- Six months after offering financial assistance to freestanding emergency room operator Adeptus Health, New York City-based Deerfield Management is acquiring the troubled company, according to Becker’s Hospital CFO Report.
- Adeptus filed for Chapter 11 bankruptcy in April, citing the strain of investments aimed at expanding the company’s facility footprint.
- The Deerfield takeover marks Adeptus’ emergence from bankruptcy proceedings. As a first step in reorganization, Adeptus CFO Frank Williams was appointed chief executive officer of the Lewisville, Texas ER operator.
Deerfield Management, a hedge fund, acquired $212.7 million in debt from Adeptus in April, committing to providing $45 million in debtor-in-possession financing for the company. At the time, Adeptus had $8 billion in assets.
The company’s facilities remained in operation during the bankruptcy period.
Studies have shown a drop in the number of ER visits in states that have expanded Medicaid under the Affordable Care Act. While a provision in the law requiring doctors to provide free preventive services could feed hospital ER coffers, it’s unlikely to benefit ER companies.

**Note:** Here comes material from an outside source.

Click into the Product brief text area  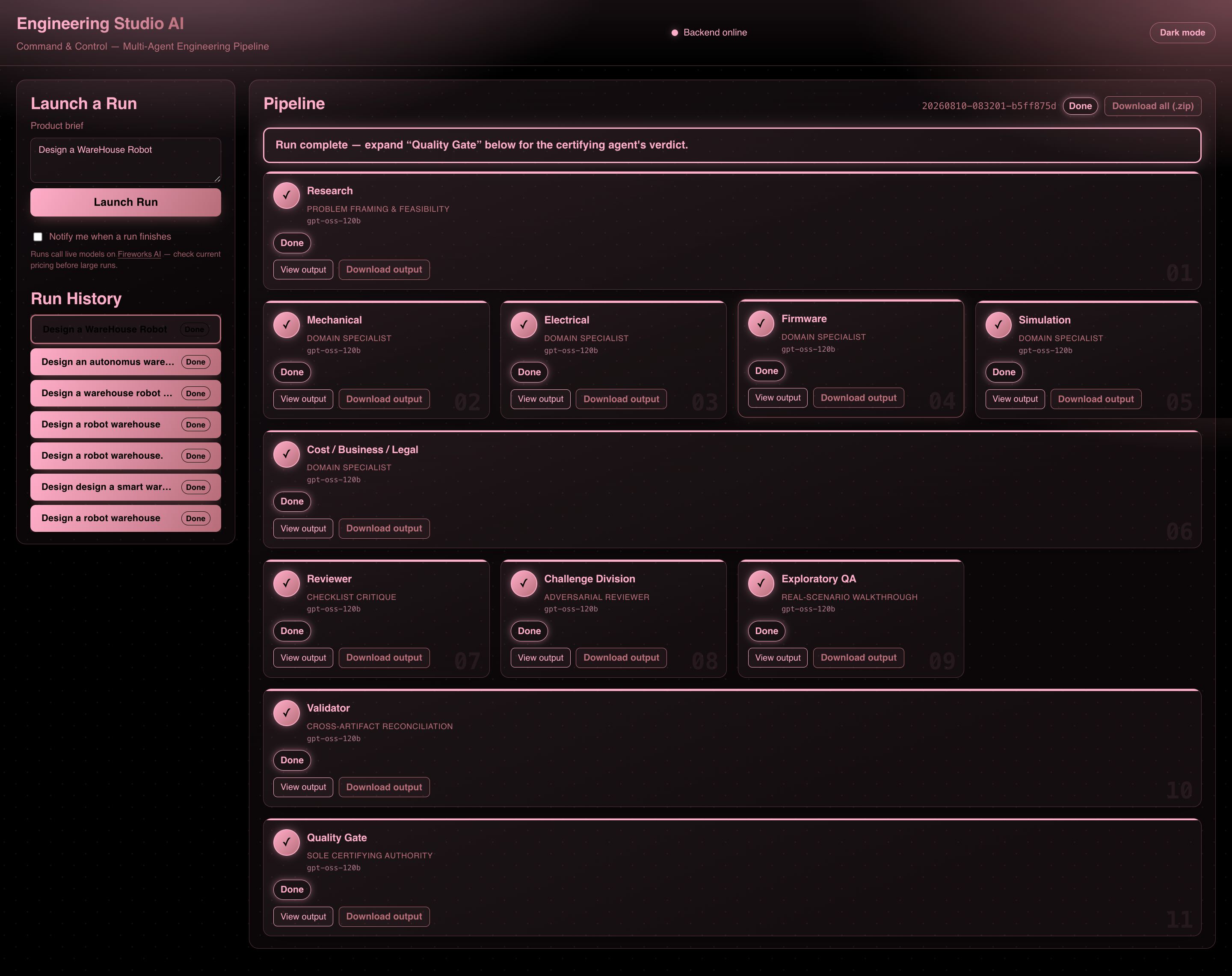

Earlier this year, a Washington Post story cast light on the high cost of freestanding ER services. One patient, for example, was billed more than $5,000 for a cut requiring five stitches. An Annals of Emergency Medicine study, on which the Post story was based, found ER patients paid as much as 10 times more than urgent care patients for like diagnoses.
There are currently more than 400 freestanding ERs operating in 32 states. They compete with urgent care, retail clinics and other on-demand facilities that that have sprung up in recent years in response to consumer demand for more convenient and budget-friendly care choices.